The 250 GT LWB Berlinetta is arguably the most significant competition automobile of Ferrari’s illustrious history. It dominated the GT-class racing in the late 1950’s, with Oliver Gendebien winning the ‘Tour de France’ three years straight (‘67-‘69), hence the Berlinetta’s moniker.
Today, the Berlinetta is recognized as the most successful 250 GT. This model – price available on request – has mpressive competition history, including TdF, Spa, Reims, Monza, and Montlhéry, original matching-numbers engine, and is eligible for major vintage events worldwide.

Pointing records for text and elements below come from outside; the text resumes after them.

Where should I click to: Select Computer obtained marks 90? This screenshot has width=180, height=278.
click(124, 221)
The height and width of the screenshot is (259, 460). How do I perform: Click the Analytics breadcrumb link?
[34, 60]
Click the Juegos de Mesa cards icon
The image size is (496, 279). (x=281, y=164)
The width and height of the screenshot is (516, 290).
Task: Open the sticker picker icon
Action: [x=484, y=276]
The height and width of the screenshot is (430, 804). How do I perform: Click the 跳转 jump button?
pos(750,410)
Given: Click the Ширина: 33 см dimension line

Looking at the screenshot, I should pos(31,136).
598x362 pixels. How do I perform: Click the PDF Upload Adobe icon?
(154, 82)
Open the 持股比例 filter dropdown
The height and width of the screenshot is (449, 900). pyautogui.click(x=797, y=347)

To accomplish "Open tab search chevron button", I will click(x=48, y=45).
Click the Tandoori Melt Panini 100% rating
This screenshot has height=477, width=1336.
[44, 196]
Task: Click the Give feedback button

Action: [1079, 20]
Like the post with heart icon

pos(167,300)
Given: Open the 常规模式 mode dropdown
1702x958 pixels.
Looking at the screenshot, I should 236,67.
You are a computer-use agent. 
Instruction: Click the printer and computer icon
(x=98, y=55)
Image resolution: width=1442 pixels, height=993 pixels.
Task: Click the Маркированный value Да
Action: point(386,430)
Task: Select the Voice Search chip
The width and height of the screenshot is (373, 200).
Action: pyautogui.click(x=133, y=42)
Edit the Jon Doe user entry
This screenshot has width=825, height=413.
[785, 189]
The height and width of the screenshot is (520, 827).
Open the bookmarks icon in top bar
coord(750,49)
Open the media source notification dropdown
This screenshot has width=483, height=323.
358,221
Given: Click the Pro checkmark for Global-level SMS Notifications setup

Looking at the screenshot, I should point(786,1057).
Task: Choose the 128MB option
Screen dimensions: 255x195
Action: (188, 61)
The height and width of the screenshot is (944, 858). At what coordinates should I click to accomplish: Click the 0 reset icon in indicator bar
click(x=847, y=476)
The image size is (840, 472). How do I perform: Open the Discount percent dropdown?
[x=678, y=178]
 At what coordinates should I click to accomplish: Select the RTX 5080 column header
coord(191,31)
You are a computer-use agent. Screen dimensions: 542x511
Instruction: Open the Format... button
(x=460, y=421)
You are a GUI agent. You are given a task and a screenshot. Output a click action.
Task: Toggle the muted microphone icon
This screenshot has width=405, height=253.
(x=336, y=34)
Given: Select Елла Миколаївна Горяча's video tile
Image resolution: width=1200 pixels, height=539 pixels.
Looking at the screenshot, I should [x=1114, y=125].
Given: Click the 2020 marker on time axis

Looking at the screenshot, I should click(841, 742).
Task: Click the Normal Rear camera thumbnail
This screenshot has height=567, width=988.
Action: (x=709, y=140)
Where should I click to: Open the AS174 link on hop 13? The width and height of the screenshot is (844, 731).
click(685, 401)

 1972 Ferrari 365 GTC/4 by Pininfarina

Introduced at the Geneva Motor Show in 1971 as the replacement for Ferrari’s 365 GTC, the 365 GTC/4 opted for more aggressive and angular designs that looked a lot more like a 365 GTB/4Daytona. The major difference between the two popular models was addition of rear seats in the GTC/4, a more practical touch to the speedster. This is one of only 500 examples built over an 18-month period, making it rarer than both its predecessor and Daytona. It may not enjoy the same accolades as other Ferraris, but the 365 GTC/4 did receive First in Class at the 2014 Santa Fe Concorso.
With the practicality of added seats and the soul of a Daytona, this is an excellent Ferrari for the family man.


 2011 Ferrari 599 GTO

In its time, the 599 GTO was the most powerful road car that Ferrari had ever built. After successfully testing the 599XX program in 2009, where 29 track-only examples were built, Ferrari knew they had a hit if they made a street-legal model.
The GTO has 670 brake horsepower, more juice than the fabled Enzo. They held nothing back in ensuring the 599 GTO would be Ferrari’s new performance benchmark, and virtually everything was addressed. Along with the increase in power, Ferrari increased the shift speed on the F1-style gearbox to a lightning quick 60 milliseconds, while the aerodynamics were revised to provide additional downforce.
This is one of the more modern Ferraris that’ll be at Amelia Island in a couple of weeks, but is still a modern-day collectible. Within the marque’s history, the 599 GTO can be considered the first limited-production performance-oriented grand tourer produced since the 275 GTB/C, connecting it to a celebrated part of Ferrari’s history.